Acupuncture for Distrubed Sleep in Veterans with Post Traumatic Stress Disorder

Bibliography

Name: Heather King

Rank: CDR

Organization: University of San Diego

Performance Site: University of San Diego, CA

Year Published: 2012

Abstract Status: Final

Abstract

This study seeks to examine whether the use of an auricular acupuncture regimen improves sleep quality for OEF/OIF veterans with PTSD and self-reported sleep disturbance. Our approach is to conduct a small scale feasibility study to test the acceptability and efficacy of an auricular acupuncture regimen for sleep disturbance among OEF/OIF veterans with PTSD. Differences in objective and subjective sleep measures will be compared between groups before and after an auricular acupuncture intervention. Additionally, PTSD symptoms and depressive symptoms between groups will be compared before and after an auricular acupuncture intervention, and weekly during the study period. 

Specific aims include:

Aim#1: Compare acupuncture acceptability between groups utilizing a Likert 1-5 scale, and examine the feasibility of an auricular acupuncture intervention study by utilizing a consort diagram to track subject disposition throughout the study period.

Aim #2: Compare objective (actigraphy data) and subjective sleep measures (PSQI, sleep diaries) at baseline and at five weeks in OEF/OIF veterans with PTSD who receive auricular acupuncture in conjunction with standard PTSD therapy or standard PTSD therapy alone.

Aim #3: Compare PTSD symptoms (PCL-M) and depressive symptoms (PHQ-9) at baseline and at five weeks in OEF/OIF veterans with PTSD who receive auricular acupuncture in conjunction with standard PTSD therapy or standard PTSD therapy alone.

Aim #4: Compare PTSD symptoms (PCL-M) and depressive symptoms (PHQ-9 scores) weekly during the study period (baseline, weeks one, two, three, four, and five) between OEF/OIF veterans who receive auricular acupuncture as compared to those that receive standard PTSD therapy alone.

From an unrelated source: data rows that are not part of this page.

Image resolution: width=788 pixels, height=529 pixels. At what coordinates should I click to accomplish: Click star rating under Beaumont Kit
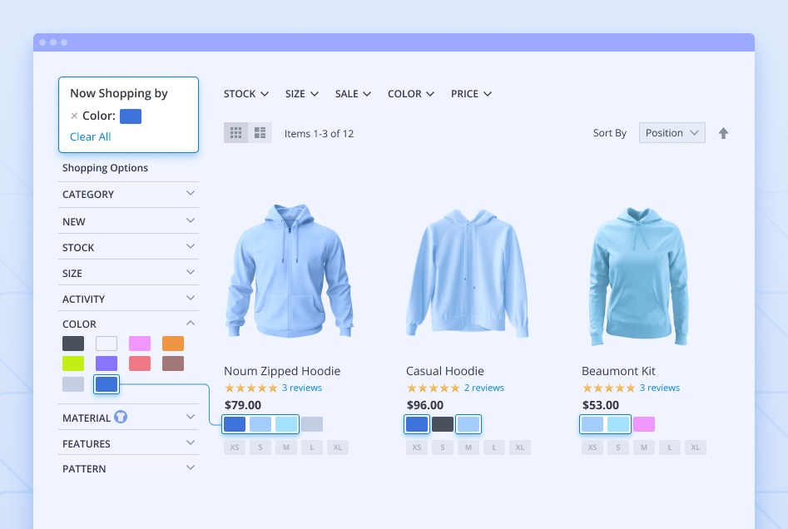click(608, 388)
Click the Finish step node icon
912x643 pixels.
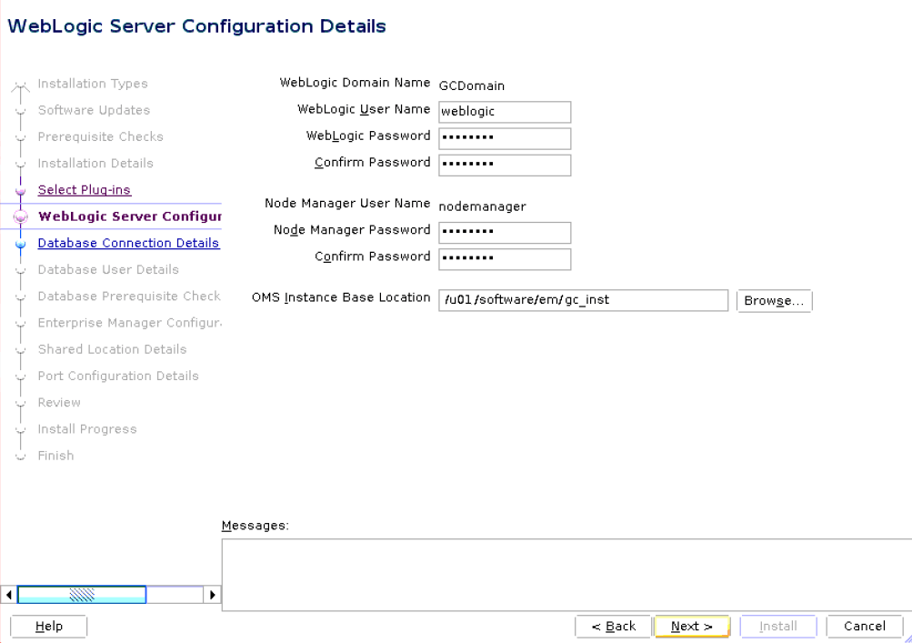[x=20, y=456]
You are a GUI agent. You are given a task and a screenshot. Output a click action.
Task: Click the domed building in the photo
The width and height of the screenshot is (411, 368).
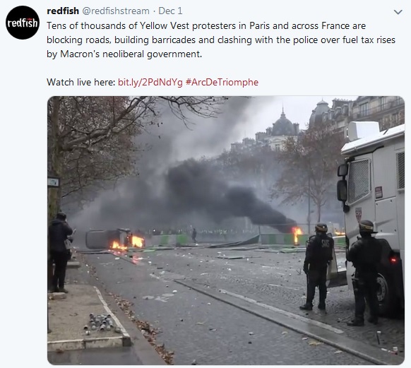click(x=282, y=129)
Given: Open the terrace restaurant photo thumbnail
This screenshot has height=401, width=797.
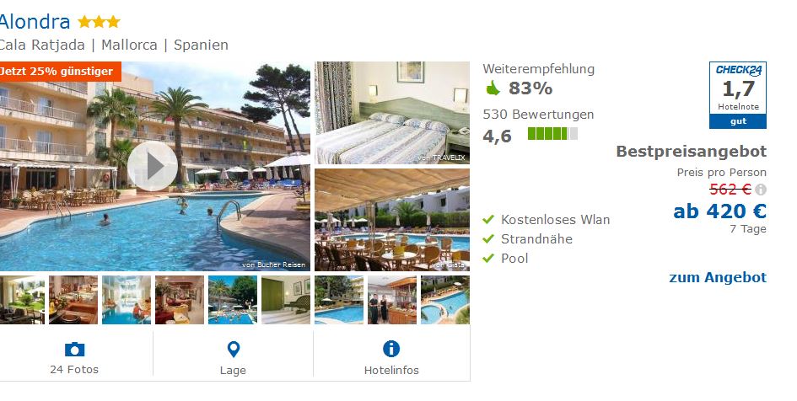Looking at the screenshot, I should 392,220.
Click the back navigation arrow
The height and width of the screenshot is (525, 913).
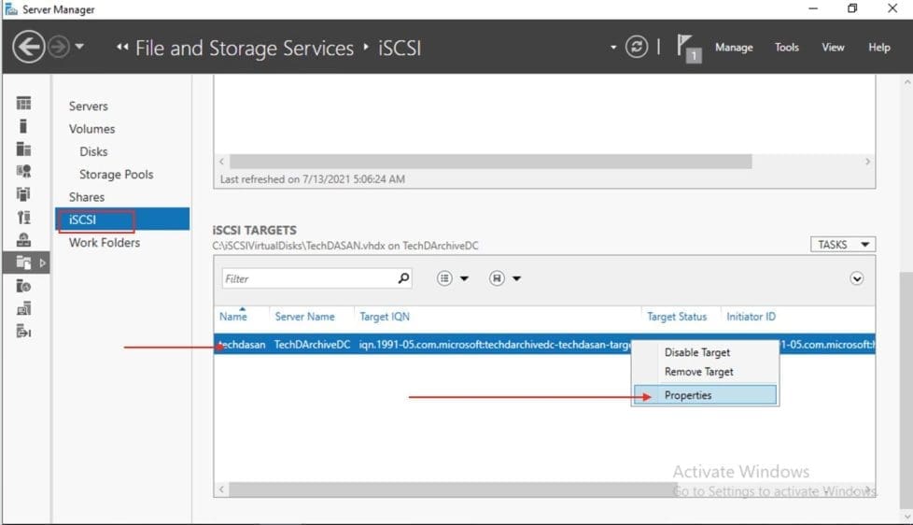pos(29,47)
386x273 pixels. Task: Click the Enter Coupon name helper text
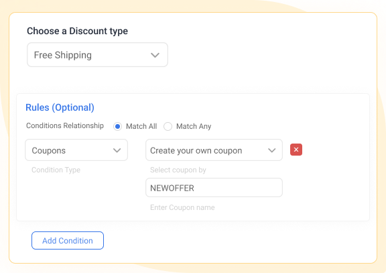182,207
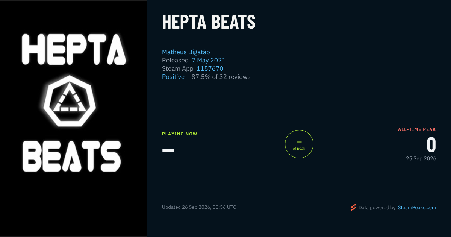451x237 pixels.
Task: Click the peak date 25 Sep 2026
Action: [x=421, y=158]
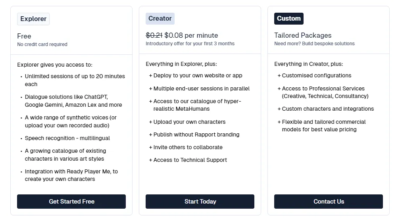Image resolution: width=398 pixels, height=219 pixels.
Task: Click the Access to Technical Support item
Action: (188, 160)
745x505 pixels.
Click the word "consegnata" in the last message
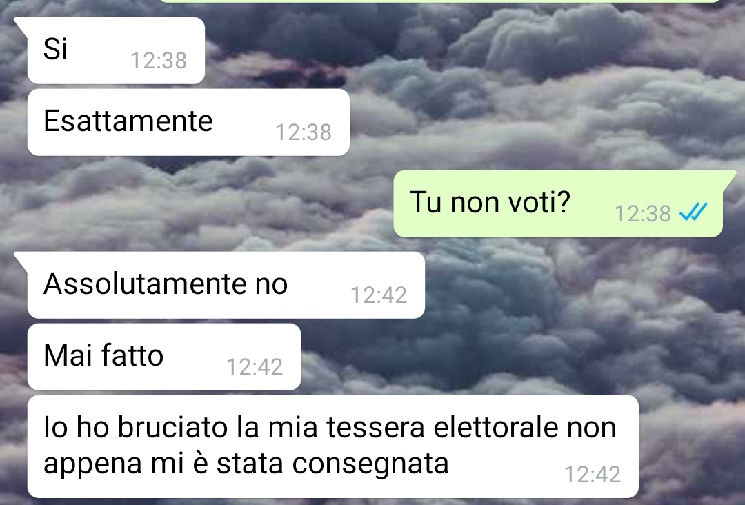pyautogui.click(x=370, y=464)
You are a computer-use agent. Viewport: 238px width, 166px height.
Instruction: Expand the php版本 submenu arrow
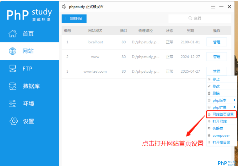coord(235,100)
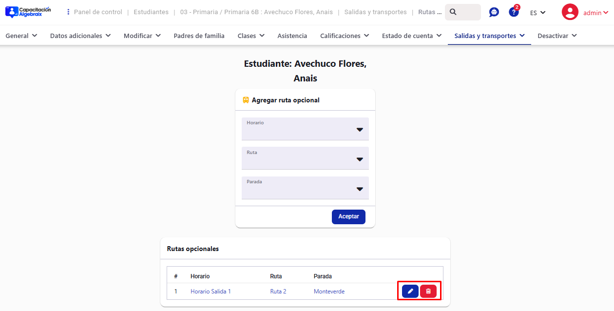Open the chatbot assistant icon
Image resolution: width=614 pixels, height=311 pixels.
494,12
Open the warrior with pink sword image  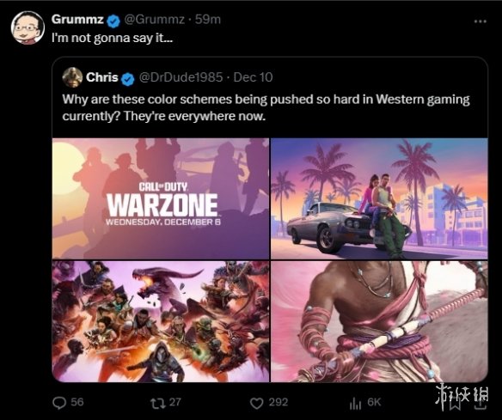[x=379, y=321]
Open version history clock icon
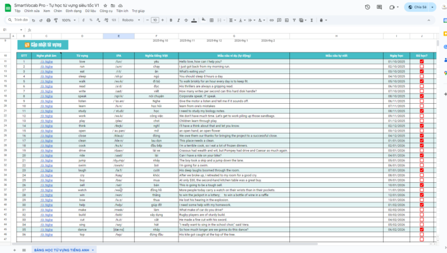Viewport: 447px width, 253px height. pyautogui.click(x=368, y=8)
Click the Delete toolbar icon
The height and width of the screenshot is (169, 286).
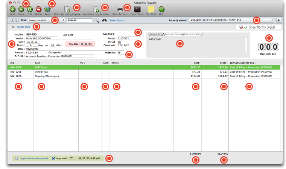(x=38, y=9)
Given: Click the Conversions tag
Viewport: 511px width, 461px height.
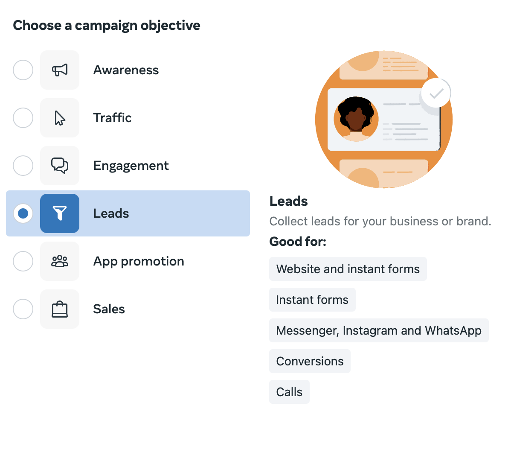Looking at the screenshot, I should tap(310, 361).
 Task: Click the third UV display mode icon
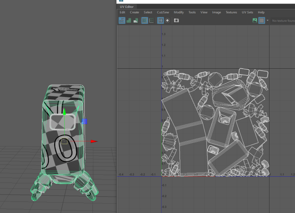tap(136, 20)
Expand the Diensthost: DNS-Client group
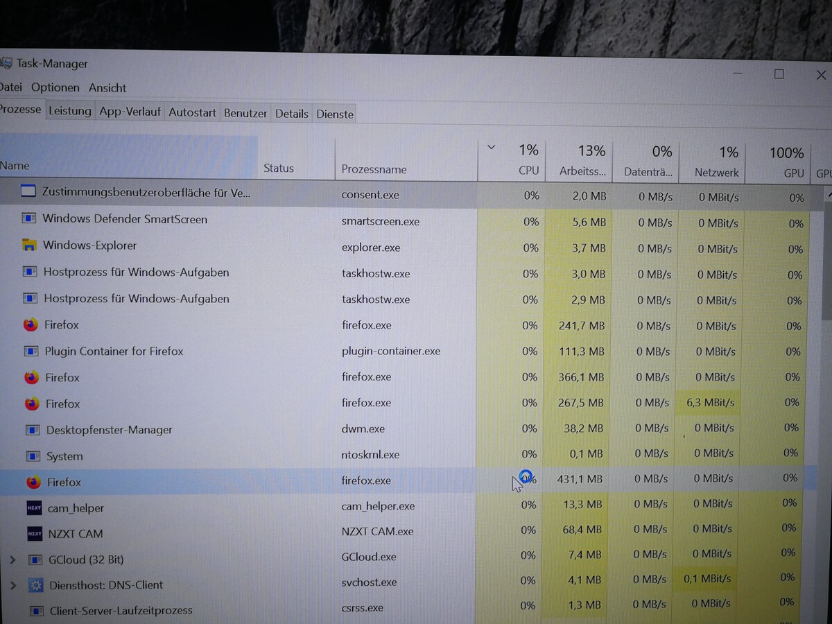The width and height of the screenshot is (832, 624). coord(12,585)
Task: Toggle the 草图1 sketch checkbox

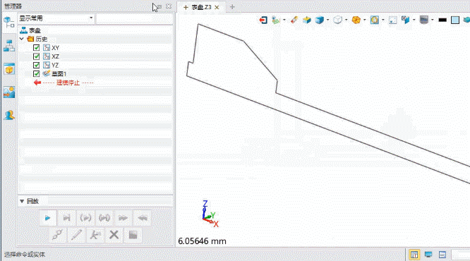Action: click(x=36, y=74)
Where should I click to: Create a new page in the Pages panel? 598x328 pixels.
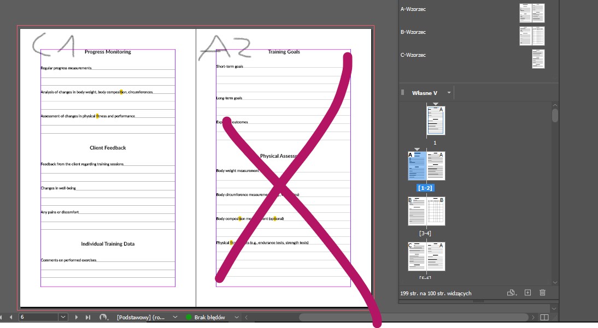[x=527, y=293]
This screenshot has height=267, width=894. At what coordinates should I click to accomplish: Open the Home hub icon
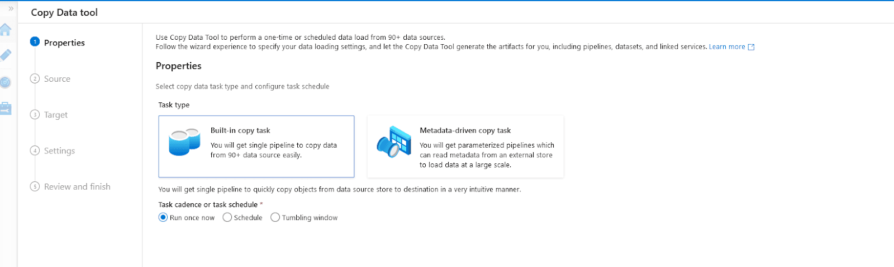pyautogui.click(x=6, y=30)
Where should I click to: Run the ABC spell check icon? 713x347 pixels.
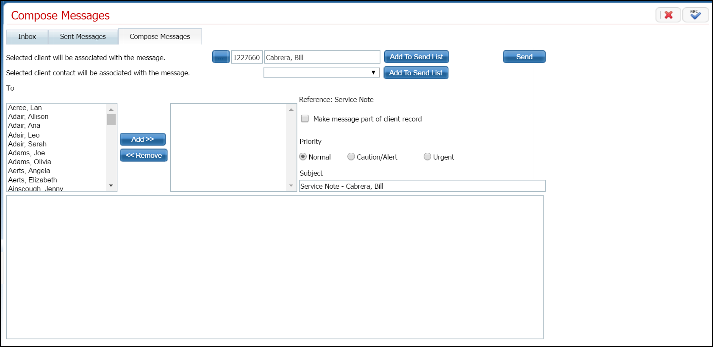coord(695,15)
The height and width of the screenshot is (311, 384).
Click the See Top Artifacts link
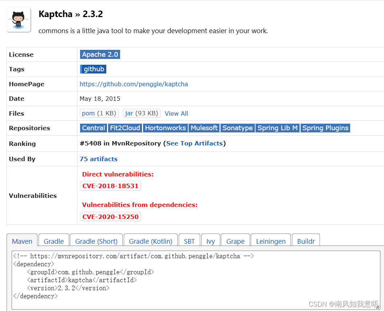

The proposed study is innovative in that it utilizes a sleep specific auricular acupuncture regimen to examine feasibility and efficacy on sleep quality among OEF/OIF veterans. The work of this study supports important scientific inquiry for improving sleep quality among veterans, and has incorporated rigorous research methods. Investigating novel treatments to improve sleep quality among veterans addresses TriService Nursing Research Program’s priority of Force Health Protection by promoting scientific inquiry of the treatments offered to OEF/OIF veterans entrusted to our care.